- **EXTRACT**
===

CONSENT AND AMENDMENT NO. 1
TO LOAN AND SECURITY AGREEMENT
This Consent and Amendment No. 1 to Loan and Security Agreement, dated
April 9, 1999 (this "Agreement"), is among INCOMNET, INC., a California
corporation ("Borrower"), INCOMNET COMMUNICATIONS CORPORATION, a Delaware
corporation ("ICC") and IRONWOOD TELECOM LLC, a Colorado limited liability
company ("Ironwood").
BACKGROUND
On December 15, 1998, Borrower, ICC and Ironwood entered into a Loan and
Security Agreement, and certain related documents (collectively, the "Ironwood
Documents") pursuant to which Ironwood made financing available to or for the
benefit of Borrower in the total amount of $16,785,470.00 on the terms and
conditions set forth in the Loan Documents. Such terms and conditions included,
without limitation, certain covenants and grants of a security interest in
certain of Borrower's and ICC's personal property.

===

- **PROBLEM REQUIREMENTS**
In the loan amendment, on what date did Borrower, ICC and Ironwood enter into the original Loan and Security Agreement?

- **MATERIAL SHOWN**
===

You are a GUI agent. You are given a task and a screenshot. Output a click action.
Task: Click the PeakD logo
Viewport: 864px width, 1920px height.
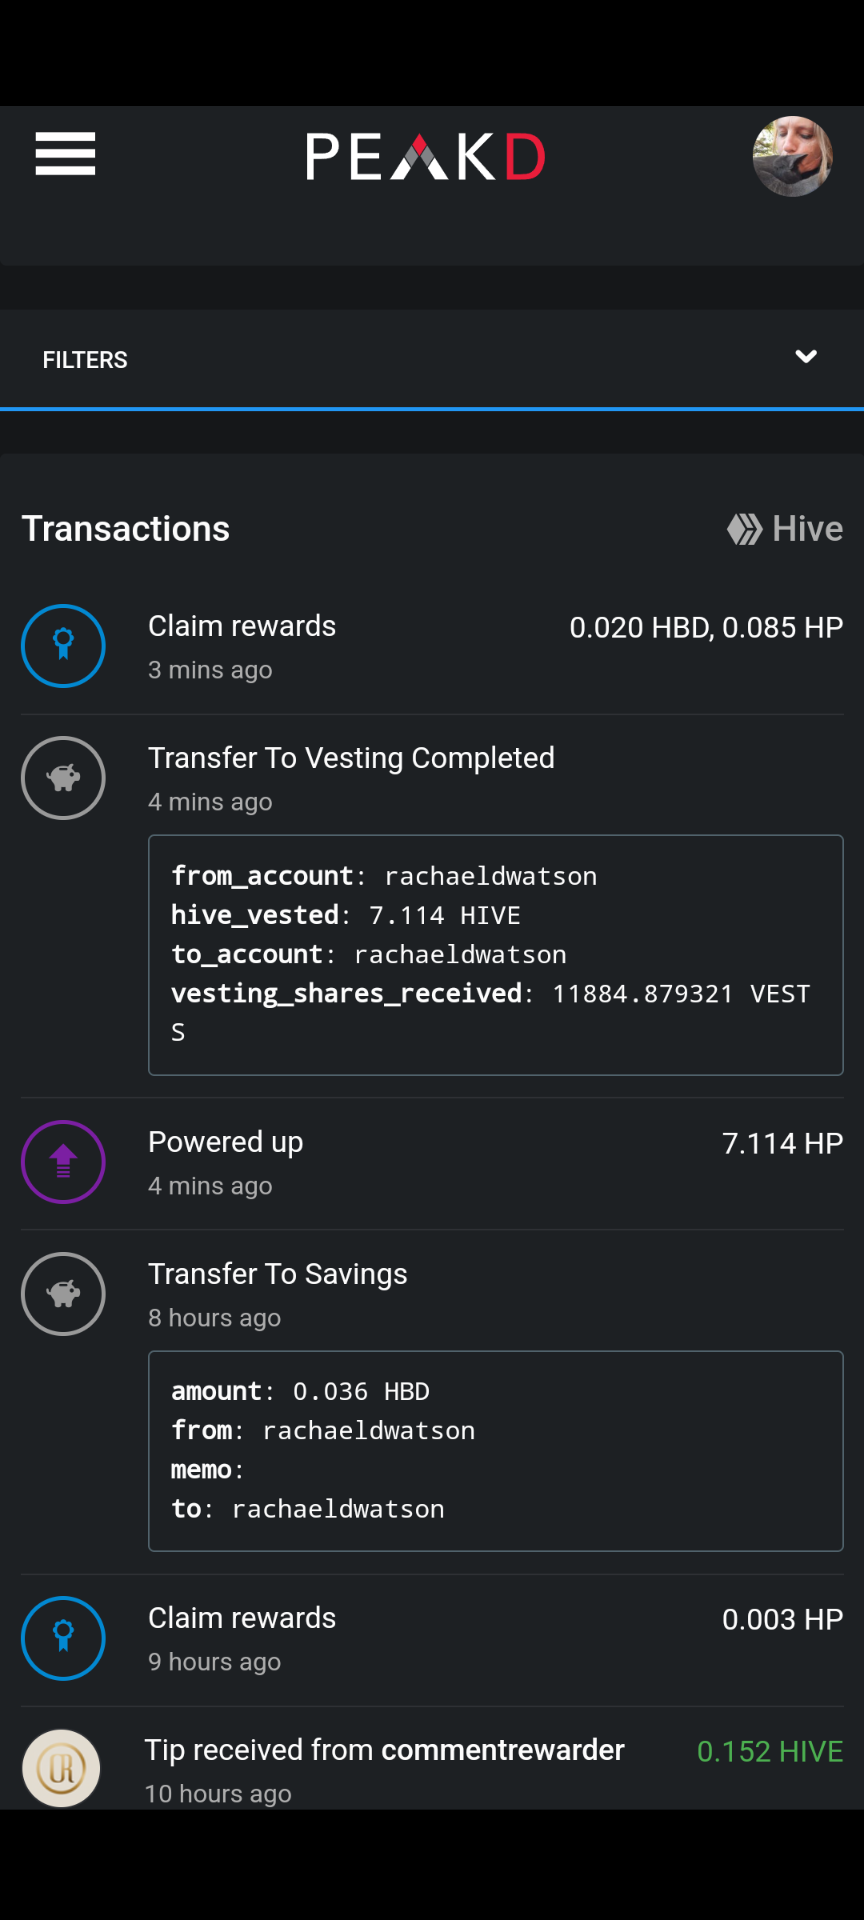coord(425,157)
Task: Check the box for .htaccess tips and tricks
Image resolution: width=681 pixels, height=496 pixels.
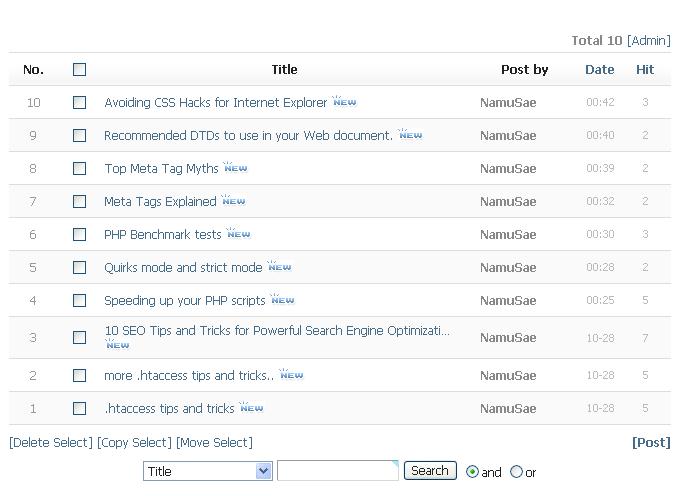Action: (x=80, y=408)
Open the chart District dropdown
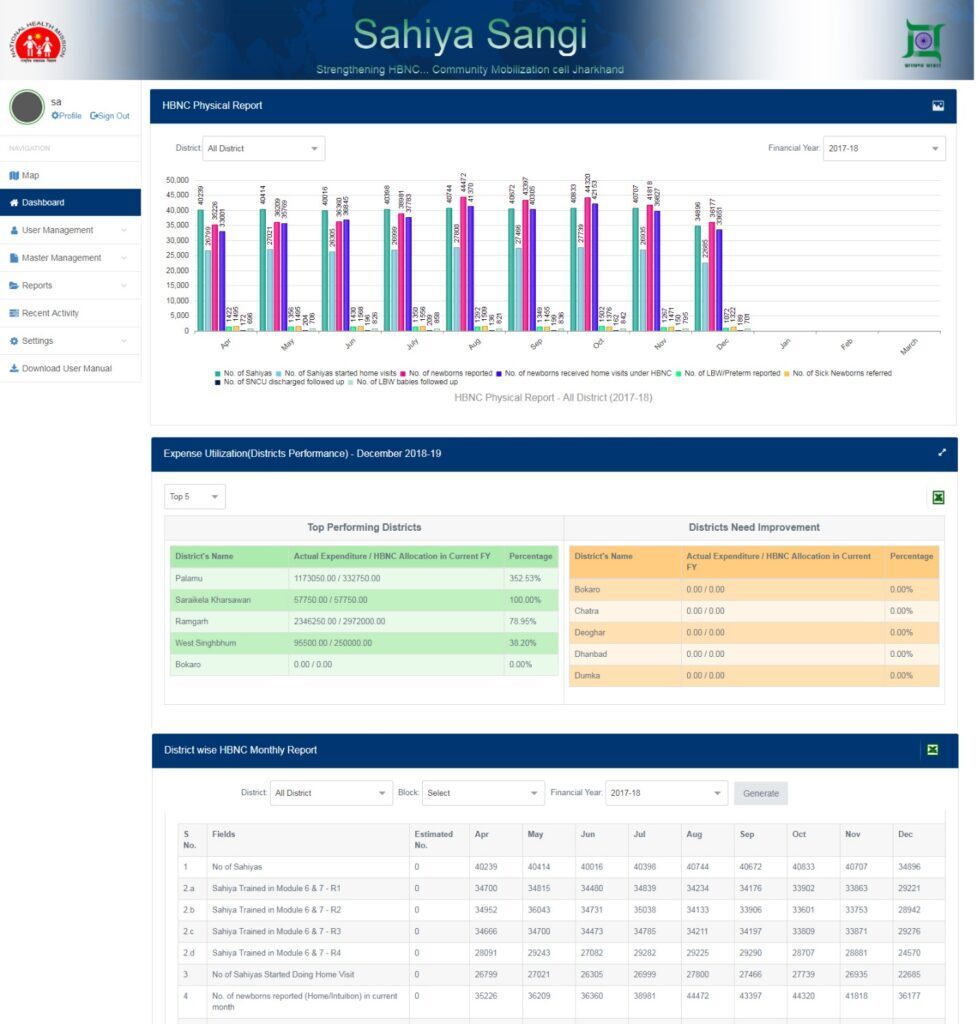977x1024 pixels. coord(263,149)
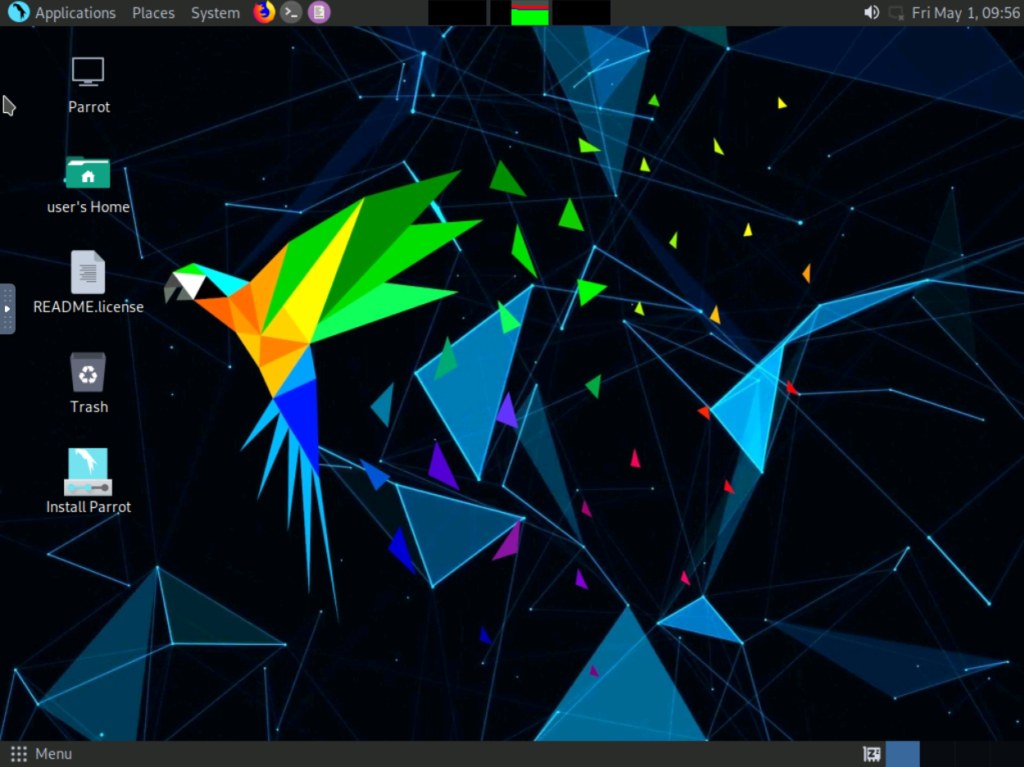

===

- **FINAL RESULT**
December 15, 1998